Given instruction
Resume the essay below on Prince Prospero's seven colored rooms and the masked man, writing on from its final sentence.

Extract provided
━━━━

Though the guests know something horrible is going to happen soon, it’s sooner than they expected. Having designed his castle, there were many rooms, one of which happened to be the Prince’s quarters. It contained seven rooms; the first five colors of blue, purple, then green, orange, and white all symbolize cheerfulness and purity. The other two rooms are deep violet and the last black with red draperies which symbolizes something of tragedy. These rooms help predict what is to happen next with the chase of the masked man, because when he is chasing him, he goes through his rooms from the happiest to creepiest of rooms within sprints. Telling the reader that something terrible is going to occur with the masked man and halfhearted Prince Prospero, once ending in the bloody and shadowy room.  

            Since the black room symbolizes tragedy, the guests are just about to figure out what it means after they realize Prince Prospero is not having fun with them at the party. They hunt for the prince throughout the castle and come to find him lying in a pool of blood within the black room of his quarters with the masked man. On instinct, for the death of their beloved Prince, they attack the masked man and pull off his mask to reveal that nothing is beneath it. It is supposed to show that everything is not what it seems and your life choices depend on that, and so the guests must pay for suffering and painstaking work of the people for the kingdom.

━━━━

Raw data
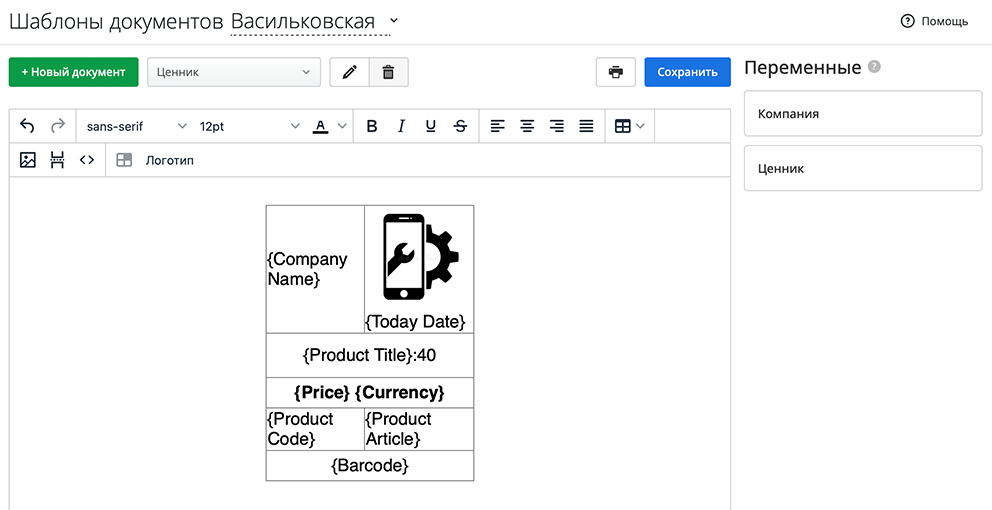Viewport: 992px width, 510px height.
Task: Expand the Компания variables section
Action: [x=863, y=114]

━━━━

Answer below
            Tragic endings are caused by the everyday choices we make, no matter the excuse. The symbolism shows why being selfish and foolish can affect you in all areas of your life. The choices you make, in the end, represent who you are. The choices you make determine where you are headed for. The choices Prince Prospero made by having guests at his castle die for their choices, even when they don’t know whether they were awful or foolish, you must pay for it one way or another. This quote by William Shakespeare sums up how death can deceive people, Cowards die many times before their deaths. The valiant never taste of death but once.”